BALTIMORE — It’s been nearly four years since the death of Maryland offensive lineman Jordan McNair.
The 19-year-old man died from a heatstroke back in 2018.
Since then, the Jordan McNair Foundation has been working to raise awareness of heat-related injuries across the country.
Today, the organization launched its new partnership with Morgan State University.
“Listen to your bodies” is the message Marty McNair, the father of Jordan McNair, is drilling into the minds of student-athletes.
“We’re here to learn about football but also to learn about the importance to take care of your bodies,” according to Morgan State University football coach Damon Wilson.
Marty said that he educates people on how to keep student-athletes safe and about new legislation in place.
Marty said he wishes he knew about such things before his son died.
“When I used to bring Jordan to these things, all I did was sit in the stands . . . There was no parent safety education,” Marty said.
After Jordan died, his family turned their pain into purpose. They have been devoted to raising awareness about heat-related injuries and student-athlete safety.

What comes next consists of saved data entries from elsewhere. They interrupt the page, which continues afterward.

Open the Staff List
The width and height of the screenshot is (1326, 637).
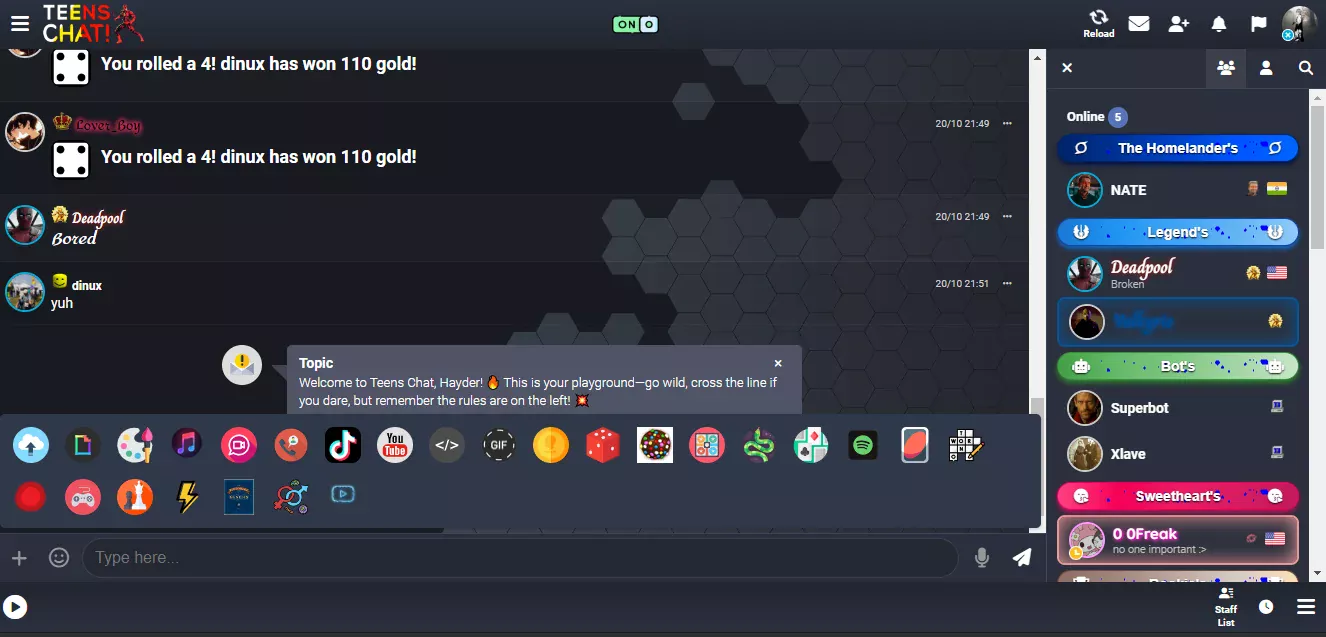1226,607
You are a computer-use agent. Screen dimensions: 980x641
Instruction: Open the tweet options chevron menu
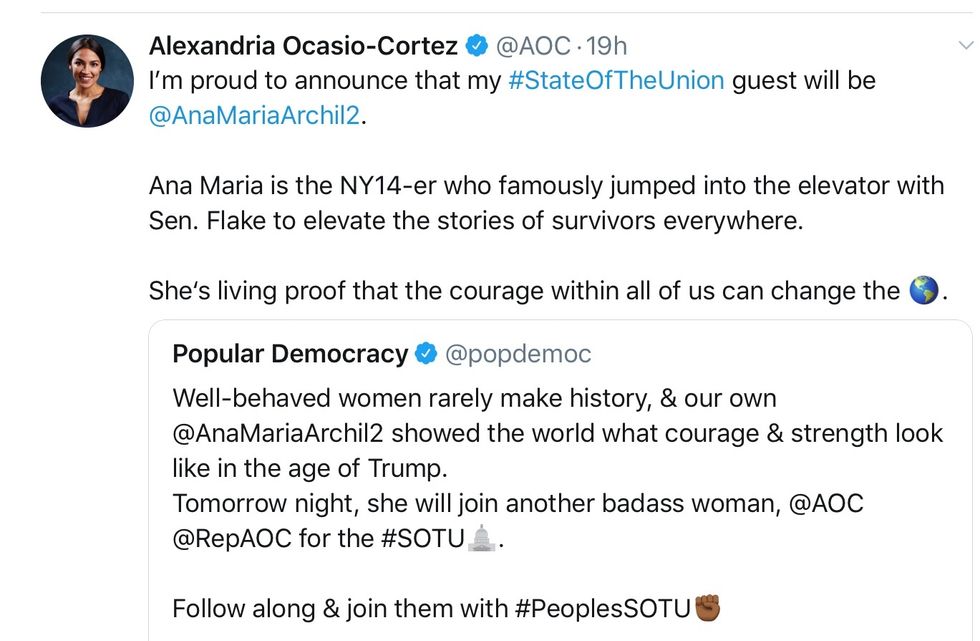[965, 45]
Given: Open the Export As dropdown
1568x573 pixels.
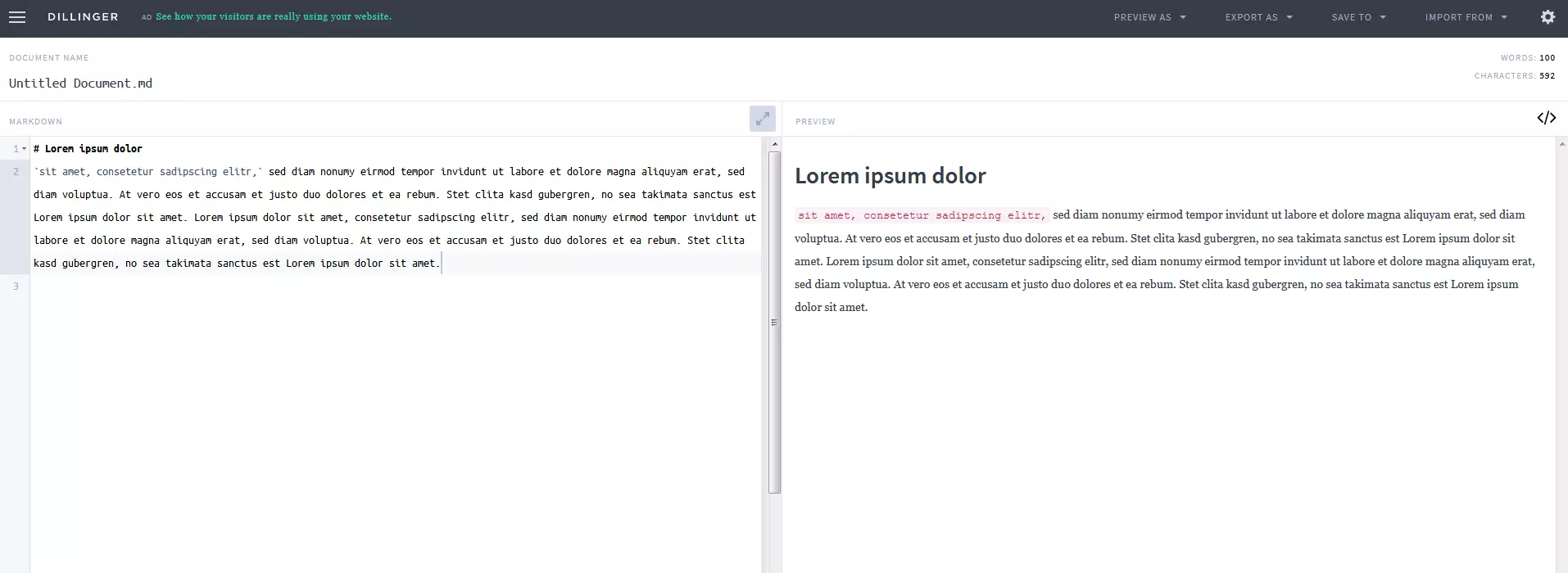Looking at the screenshot, I should tap(1258, 17).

Student-athletes like 10-year-old Evan Badgley spent their morning learning drills from Morgan State University football players and learning about heat-related injuries.
“You never know what could happen . . . you always got to prep yourself,” Badgley said.
The health information has been helpful to parents too.
“My son’s been playing for five years . . . I didn’t even know these things existed,’ parent Amber Duckett said.
Badgley said he learned a lot from the clinic.
“If you need to rest, then you could take a rest,” Badgley said. “There’s always going to be a next play and if you don’t do that, then there might not ever be a next play.”
The McNair family hopes to continue expanding partnerships with HBCU schools, not just across Maryland but across the nation.